--- Text shown ---

Years ago I learned that the reason there are legal doublets (“breaking and entering,” “give and grant,” “keep and maintain,” etc.) is as a result of William the Conqueror (or as we called him in my childhood home, “Bill the Bastard”) invading England in 1066. His government wanted the law to apply both Natives and Normans alike – and so the legal doublet was born, one word in French and one in Old English, just to make sure everyone was covered. Though once the habit was formed, plenty such phrases can be found in just French (“Aid and abet”) or English (“Have and hold”), which means that even if we do not need to in order to cover our legal bases, people still like throwing in an extra word, perhaps because it makes us appear super-duper smart.

While certainly some legal doublets derived this way, we know that 1066 was not the starting line for linguistic doublets. The use of doublets is clearly much older, because similar word phrases were very common in both Homer and Virgil; meter, rhyme and fullness of meaning all contribute to the roundness of a phrase.

Even older than doublets are merisms – words which are paired to bring opposite examples together into a whole: “I searched high and low” is a modern example. Merisms offer up two contrasting words: think of Torah phrases, “it was evening and it was morning,” and, “heaven and earth.” A merism offers a range or a sum, encapsulating a meaning through polarity instead of through similarity.

So when I came across a biblical verse explaining the garments worn by the priests, I got to wondering what a certain doublet means. The common translation of this verse is:

Make sacral vestments for your brother Aaron, for honor and adornment.” (Ex. 28:2)

The King James translation of this verse is even more colorful:

“And thou shalt make holy garments for Aaron thy brother for glory and for beauty.”

And it made me wonder. What do these words actually mean?

The word for “honor/glory” (kavod) is easy enough. It is used first to describe the reaction of Laban’s sons to Jacob’s successes:

“Jacob has taken all that was our father’s, and from that which was our father’s he has built up all this kavod.” Jacob has accreted wealth and reputation.

Similarly, in its second use, Joseph, the Viceroy of Egypt, wants his father to know of his status, so he commands his brothers:

“And you must tell my father everything about my kavod in Egypt.”

From there until the priestly garments are commanded, the word kavod refers only to the kavod of G-d as he leads the people. The word can cause fear, as with the rebuke: “In the morning you shall behold the kavod of the LORD, because He has heard your grumblings against the LORD.” Or it can merely refer to great power, as in “Now the kavod of the LORD appeared in the sight of the Israelites as a consuming fire on the top of the mountain.”

But the meaning is consistent enough across all these meanings: kavod is the perception of power, of grandeur. The King James translation of kavod to mean “glory” seems pretty spot-on. The clothes of the priest are to somehow reflect G-d’s own kavod, to invest that presence and power into the wearers of the priestly garments.

If this is the case, then what is the purpose of this second word, translated as “adornment”? The root word in Hebrew is pa-er. But the first use of pa-er has nothing to do with “adornment” at all!

---

- What you will do:
• a. Repeat the stretch of the passage on doublets from "Even older than" through "of through similarity." word for word.
• b. In the passage on doublets, what reason is given for legal doublets pairing one French word with one Old English word?

--- Supplied data ---

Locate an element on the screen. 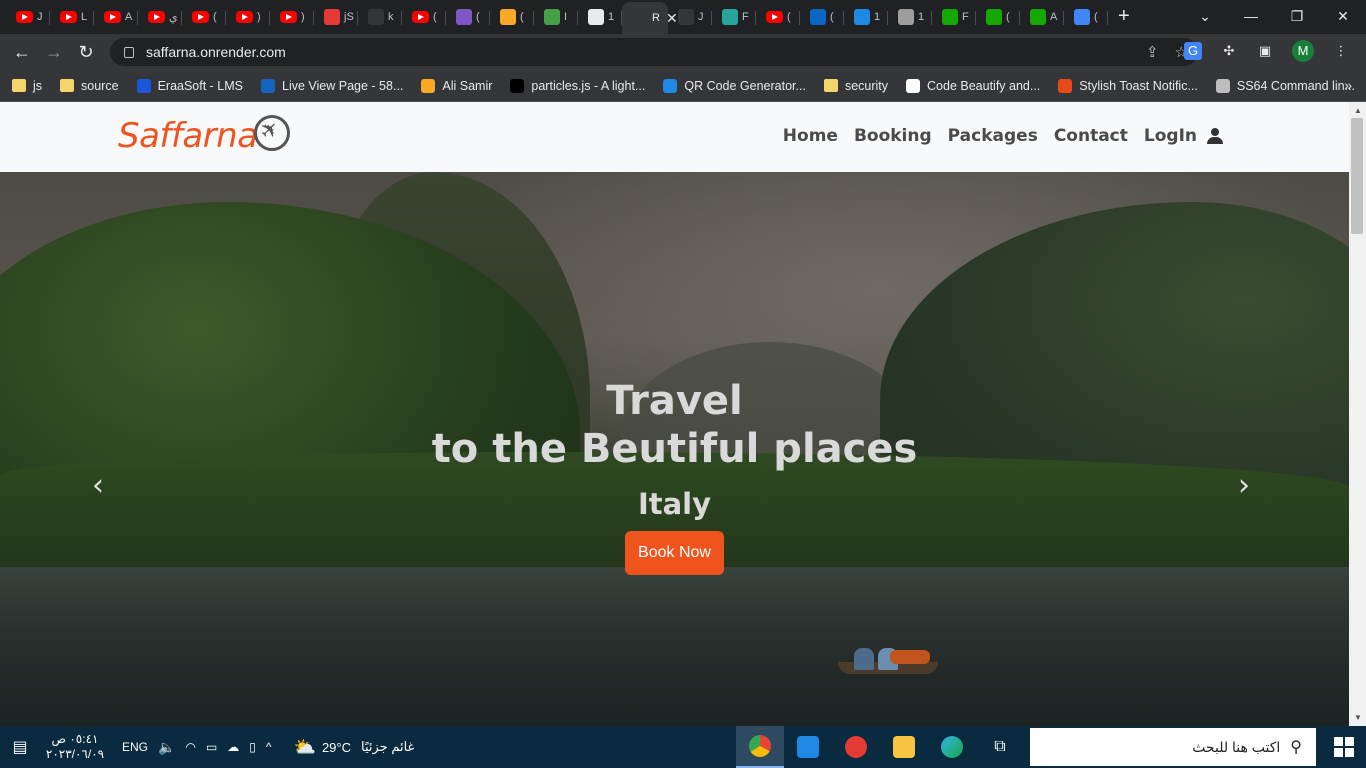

---

- Answers to this exercise:
• a.
Even older than doublets are merisms – words which are paired to bring opposite examples together into a whole: “I searched high and low” is a modern example. Merisms offer up two contrasting words: think of Torah phrases, “it was evening and it was morning,” and, “heaven and earth.” A merism offers a range or a sum, encapsulating a meaning through polarity instead of through similarity.

• b. After William the Conqueror invaded England in 1066, his government wanted the law to apply to Natives and Normans alike. Pairing a French word with an Old English one made sure everyone was covered.